> **Prompt**: Only the lines below from the one containing "The height and" through the one containing "Go to Graph Management in sidebar" belong in the answer, set down exactly, with the pictures left out.

> **Available data**:
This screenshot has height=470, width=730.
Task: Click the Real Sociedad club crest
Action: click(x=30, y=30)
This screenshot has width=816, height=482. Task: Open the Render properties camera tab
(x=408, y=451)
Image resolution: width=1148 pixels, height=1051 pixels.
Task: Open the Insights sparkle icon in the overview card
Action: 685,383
==
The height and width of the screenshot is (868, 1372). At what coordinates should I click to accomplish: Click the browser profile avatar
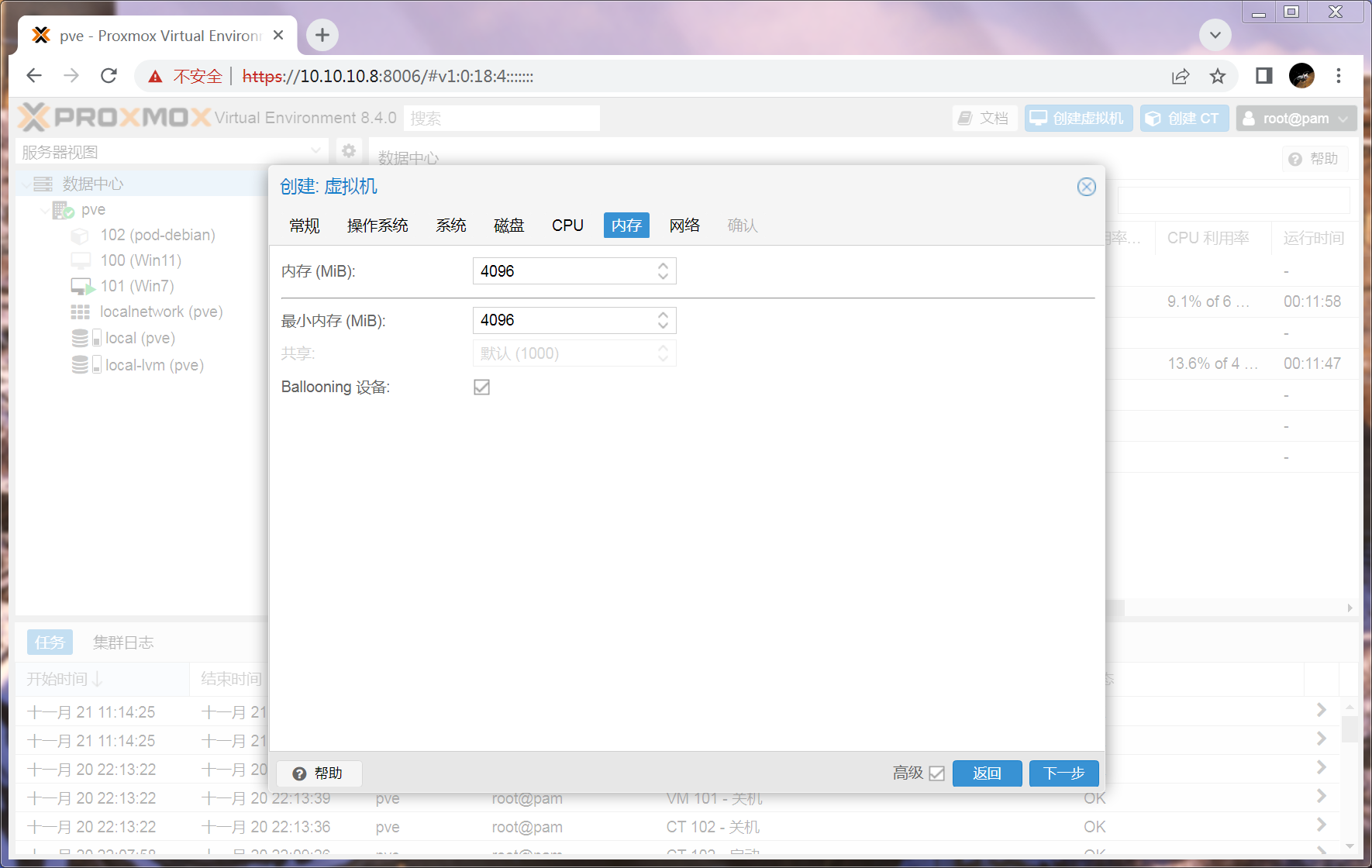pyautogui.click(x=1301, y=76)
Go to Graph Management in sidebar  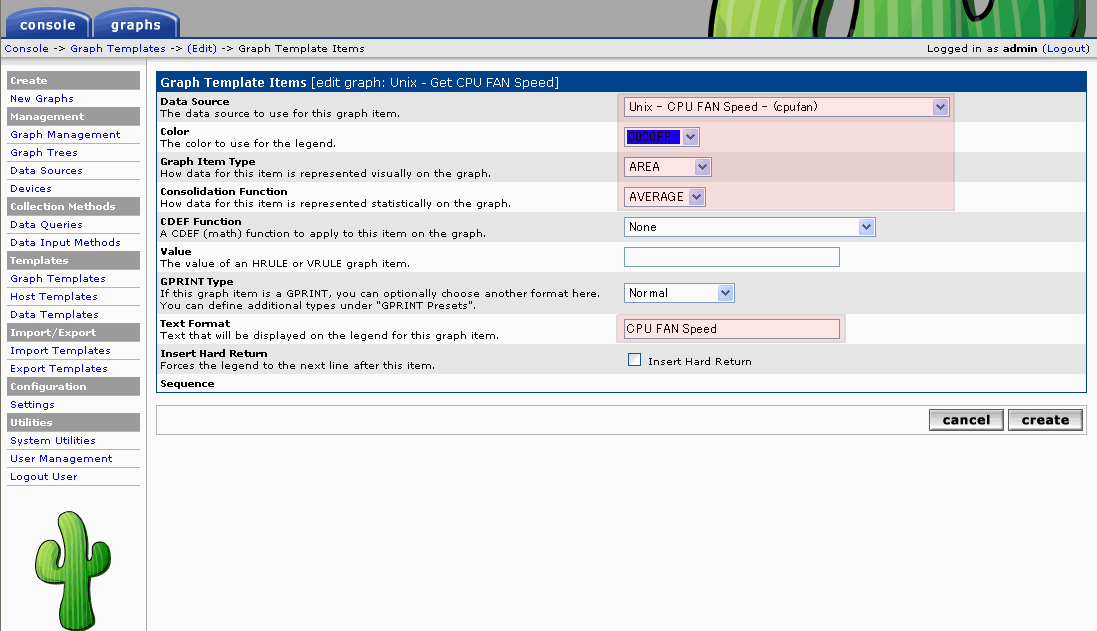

> **Answer space**:
The height and width of the screenshot is (868, 1372). At what coordinates should I click to accomplish: Click the browser profile avatar
pyautogui.click(x=1301, y=76)
Go to Graph Management in sidebar  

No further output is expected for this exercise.